* [Texto dado]:

No hay más ley suprema en el orbe
que la unidad. Cada ciudadano es único, pero está llamado a
unirse por el inexorable cauce del destino. Por eso, pienso
que ha llegado el momento de despolitizarnos y de hablar con
franqueza acerca de los grandes problemas del mundo.
Ciertamente, no hay suficiente Europa en esta Unión
Europeísta, ni tampoco bastante Unión en esta Europa, más
interesada que realmente solidaria. Lo que podía haber sido
un referente, se viene desvaneciendo. Tampoco en la Unión
Africana hay un cese auténtico de las hostilidades. Lo mismo
sucede en los otros continentes. Pero ahora no es el momento
de dar miedo, es tiempo de una acción conjunta, decidida y
concertada, entre todos los moradores del planeta. Sabemos
que los conflictos estallan allí donde la ciudadanía sufre
violaciones de derechos humanos, exclusión, pobreza y una
mala gobernanza. Al final todo se reduce a una cuestión de
humanidad entre las diversas culturas y de dignidad en las
personas.

* [Entradas del listado]:
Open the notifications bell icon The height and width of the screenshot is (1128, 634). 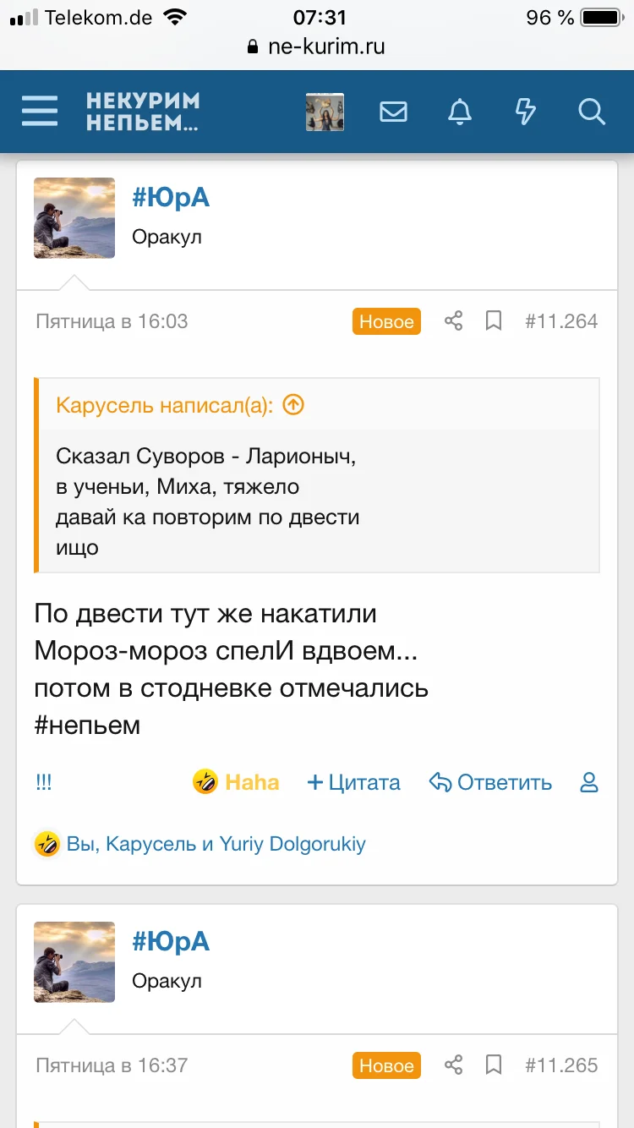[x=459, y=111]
--
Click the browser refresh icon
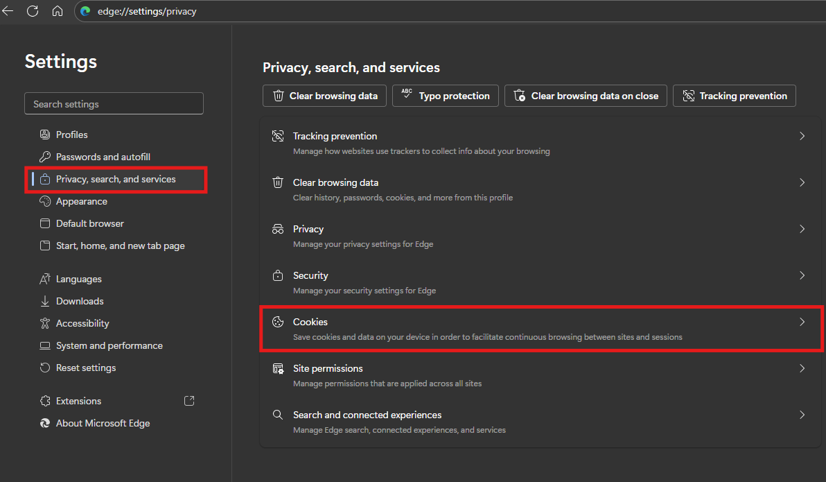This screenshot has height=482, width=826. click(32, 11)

* [Ejercicio propuesto]: Edita el texto sobre la unidad: vuelve a escribir el tramo que empieza en "No hay más ley" y acaba en "problemas del mundo.", poniendo "porvenir" donde dice "destino".

* [Respuesta final]:
No hay más ley suprema en el orbe
que la unidad. Cada ciudadano es único, pero está llamado a
unirse por el inexorable cauce del porvenir. Por eso, pienso
que ha llegado el momento de despolitizarnos y de hablar con
franqueza acerca de los grandes problemas del mundo.